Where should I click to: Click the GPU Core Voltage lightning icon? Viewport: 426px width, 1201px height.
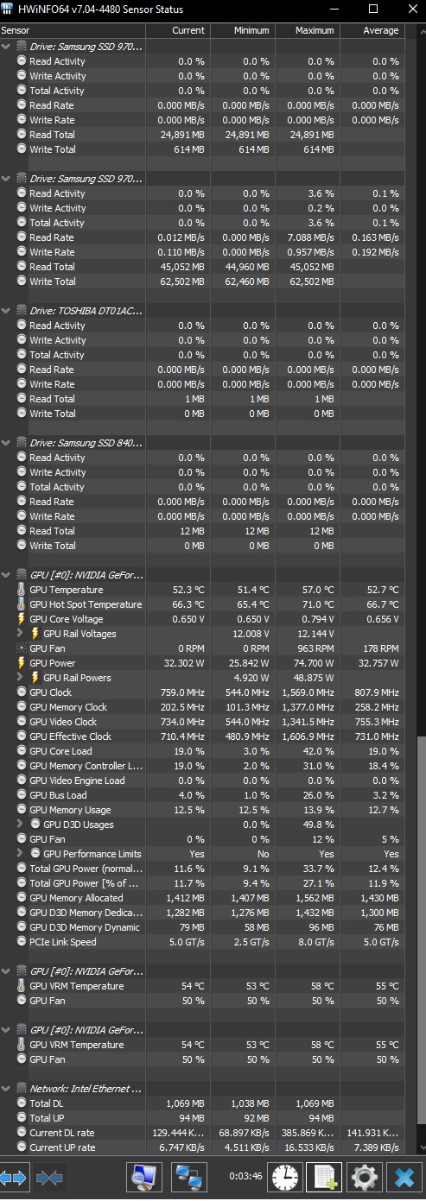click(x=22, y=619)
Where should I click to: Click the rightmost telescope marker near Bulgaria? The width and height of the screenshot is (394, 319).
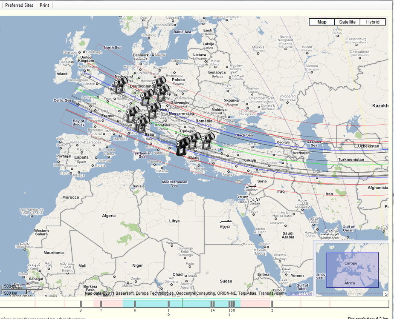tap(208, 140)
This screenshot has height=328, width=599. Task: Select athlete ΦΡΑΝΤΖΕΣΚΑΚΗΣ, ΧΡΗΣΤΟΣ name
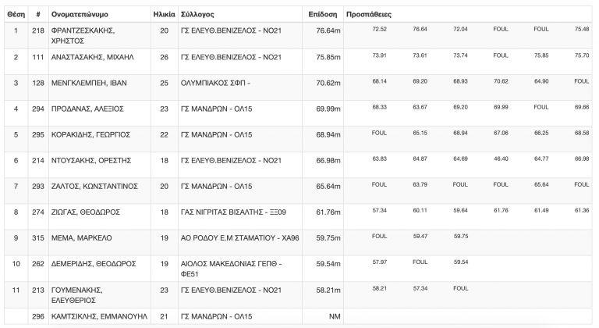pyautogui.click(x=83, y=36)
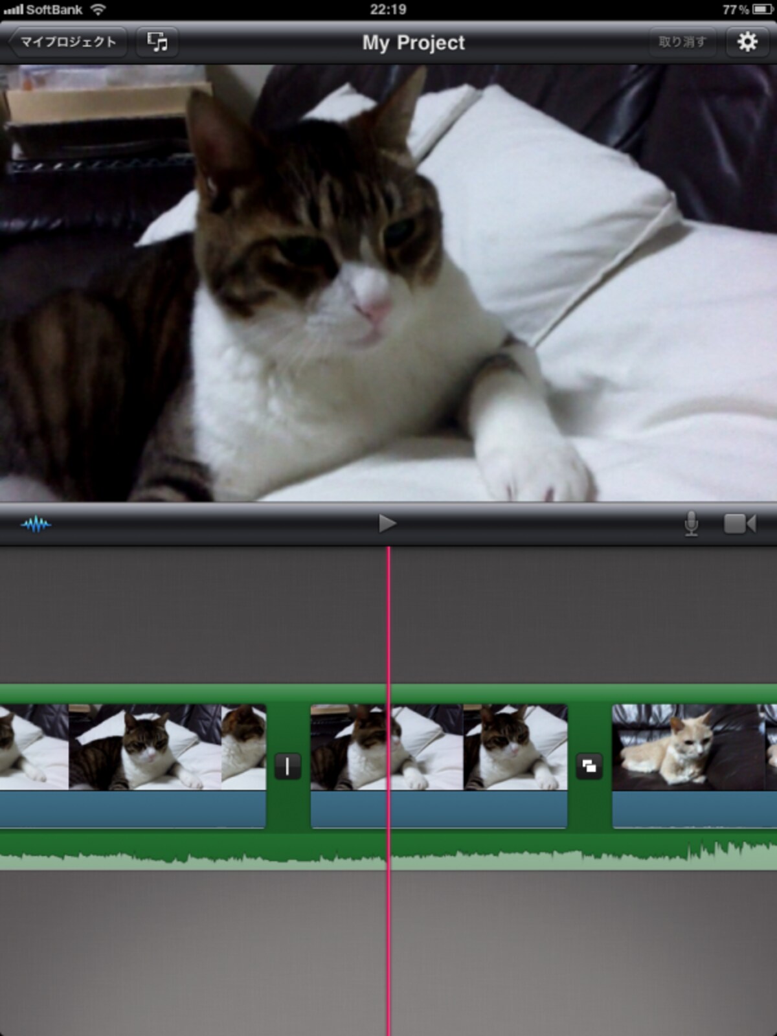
_ _ _
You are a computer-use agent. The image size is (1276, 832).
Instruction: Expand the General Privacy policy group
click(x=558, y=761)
_ _ _
■ What needs to be done: Rename "screenshot" to "capture" in the stretch of lines from the one containing "Where should I click to: Click the rightmost" through the one containing "pyautogui.click(x=83, y=36)", changing nothing else. Leave the pictures out.

■ Exercise output:
Where should I click to: Click the rightmost telescope marker near Bulgaria? The width and height of the capture is (394, 319).
tap(208, 140)
This capture has height=328, width=599. Task: Select athlete ΦΡΑΝΤΖΕΣΚΑΚΗΣ, ΧΡΗΣΤΟΣ name
pyautogui.click(x=83, y=36)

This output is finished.